Теодор Рузвельт. Политический портрет | страница 58



В правительственных кругах нарастало давление группы Рузвельта ― Лоджа в пользу расширения программы военно-морского строительства. Будучи президентом, У. Тафт признавал: «Если бы не Теодор Рузвельт, мы никогда не были в состоянии объявить войну, ибо только он сумел получить от конгресса достаточно средств, чтобы реально поддержать любую угрозу...» В сентябре 1897 года Рузвельт убедил своего шефа-министра, что посылка экспедиционного корпуса на Кубу «не будет слишком сложной операцией». Он представил план создания эскадры, которая смогла бы незамеченной миновать Гибралтар, нанести удар по основной военно-морской базе Испании ― Кадиксу и разрушить Барселону. Желая видеть свой проект осуществленным, Рузвельт дошел до президента, объяснив ему «в самых простых выражениях, что только война может спасти национальную честь».

К войне уже все было готово. Требовался лишь повод. Вскоре их представилось даже два. Первым явилось письмо испанского посла в Америке дона Дюпюи де Ломе. Адресованное его другу в Гаване, оно было перехвачено секретной службой кубинских повстанцев и при помощи «Нью-Йорк джорнэл» 9 февраля 1898 года стало достоянием широкой общественности. Сеньор де Ломе перешел границы дипломатической осторожности, дав волю своим чувствам. Президент Маккинли был охарактеризован как «слабый и потакающий сброду низкий политик, желающий сохранить добрые отношения с джингоистами своей партии». Комментируя это письмо, Херст назвал его «худшим оскорблением Соединенных Штатов за всю их историю». Приданный делу оборот заставил Мадрид отозвать посла. Примирение становилось все более трудной задачей.

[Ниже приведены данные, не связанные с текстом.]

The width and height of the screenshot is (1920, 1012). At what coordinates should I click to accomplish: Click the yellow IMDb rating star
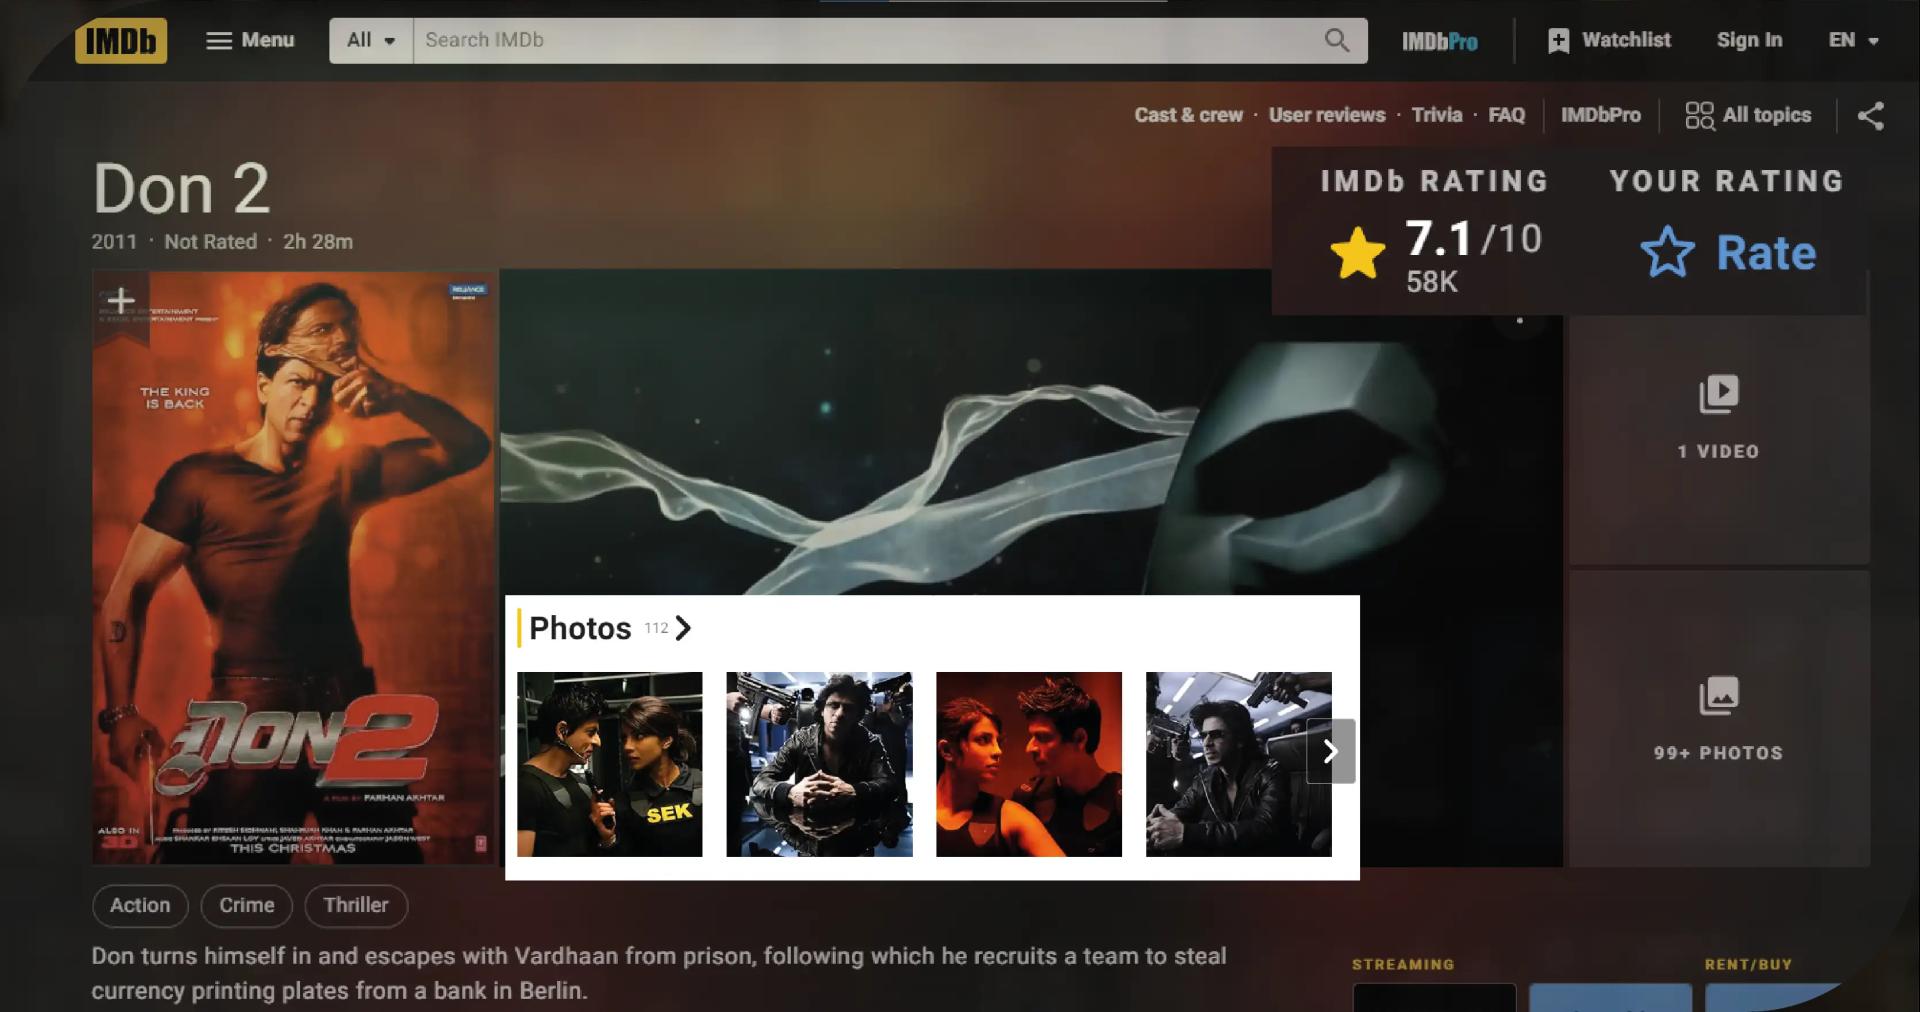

В разгар дипломатического скандала произошел инцидент, развязавший интервенционистам руки. На рейде Гаваны 15 февраля 1898 года при невыясненных обстоятельствах пошел ко дну американский военный корабль «Мэн». Он был послан на Кубу по просьбе генерального консула США Ф. Ли, и, хотя угроза испанцам была очевидной, президент Маккинли назвал это действие «актом дружественной любезности». Надо ли было испанцам, увязшим в борьбе с кубинскими патриотами, восстанавливать против себя могущественные Штаты? Вряд ли. Но комиссия, расследовавшая обстоятельства гибели корабля (ни испанские, ни международные органы к этому делу допущены не были), пришла к выводу: причиной явилась мина, выпущенная с подводной лодки.

Теодор Рузвельт понял, что наступил его час. Утром, по получении известий с Кубы, он писал: «Я отдал бы все, чтобы президент Маккинли приказал флоту взять курс на Гавану». Наибольшее удовлетворение доставляли Рузвельту дни, когда его начальник отсутствовал. Как только Дж. Лонг уехал 25 февраля 1898 года на однодневный отдых, Рузвельт направил телеграмму Дж. Дьюи, командующему тихоокеанской эскадрой. (Еще в декабре 1897 года коммодор Дьюи отбыл в Гонконг, прихватив «на всякий случай» карту Филиппин ― испанской колонии.) Политически важная телеграмма имела провокационный характер. Т. Рузвельт приказывал Дьюи загрузиться углем и «в случае объявления войны... начать оборонительные операции» на Филиппинах. Поистине нужно обладать фантазией Рузвельта, чтобы назвать захват Филиппин оборонительной операцией.